When this situation occurs, attempts to list BOS sessions using the API or CLI will hang. This may also be noticed when performing the Validate CSM Health procedure – the cmsdev test tool will exhibit the same hang when it tries to query BOS for a session list.

In order to confirm that these hangs are the result of this problem, run the following command:

ncn-mw# kubectl -n services logs --max-log-requests 50 -l app.kubernetes.io/name=cray-bos | \
            grep -C4 'Received message larger than max'

If the problem being described on this page is happening on the system, then the output should contain something similar to the following:

WARNING:bos.server.dbclient:Connect failed to cray-bos-etcd-client.  Caught <_InactiveRpcError of RPC that terminated with:
        status = StatusCode.RESOURCE_EXHAUSTED
        details = "Received message larger than max (4870618 vs. 4194304)"
        debug_error_string = "{"created":"@1682101300.469469814","description":"Error received from peer ipv4:10.26.231.219:2379","file":"src/core/lib/surface/call.cc","file_line":966,"grpc_message":"Received message larger than max (4870618 vs. 4194304)","grpc_status":8}"

Remedy

The remedy to the situation is to manually delete the BOS v1 sessions from the underlying BOS etcd database.

  1. Identify the name of a BOS etcd pod.

    ncn-mw# BOS_ETCD_POD=$(kubectl get pods -n services -l app=etcd,etcd_cluster=cray-bos-etcd \
                            | grep Running | head -1 | awk '{ print $1 }')
    ncn-mw# echo "${BOS_ETCD_POD}"
    

    Example output:

    cray-bos-etcd-hwb88pqklg
    
  2. Optionally, list the number of entries in the BOS v1 session database.

    Note: This number does not equal the number of BOS v1 sessions, because each session creates multiple entries in the database.

    ncn-mw# kubectl exec -n services -it "${BOS_ETCD_POD}" -c etcd -- sh -c \
                'ETCDCTL_API=3 etcdctl get /session/ --prefix --keys-only' | grep "^/session/" | wc -l
    

    Example output:

    10836
    
  3. (Delete all of the BOS v1 sessions from its database.

    The output of this command is the number of entries deleted from the database.

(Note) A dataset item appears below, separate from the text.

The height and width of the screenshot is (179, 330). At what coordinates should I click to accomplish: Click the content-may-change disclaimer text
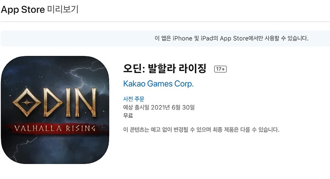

    ncn-mw# kubectl exec -n services -it ${BOS_ETCD_POD} -c etcd -- sh -c \
                'ETCDCTL_API=3 etcdctl del /session/ --prefix'
    

    Example output:

    10836
    
  4. Verify that BOS v1 sessions are now able to be listed.

    ncn-mw# cray bos session list --format json
    

    Expected output:

    []
    

Prevention

This situation can be prevented by periodically deleting completed BOS v1 sessions.

In CSM 1.3.0 and later, using BOS v2 will also prevent the problem, because BOS v2 is not subject to this limitation; in addition, BOS v2 includes automatic cleanup of old completed sessions.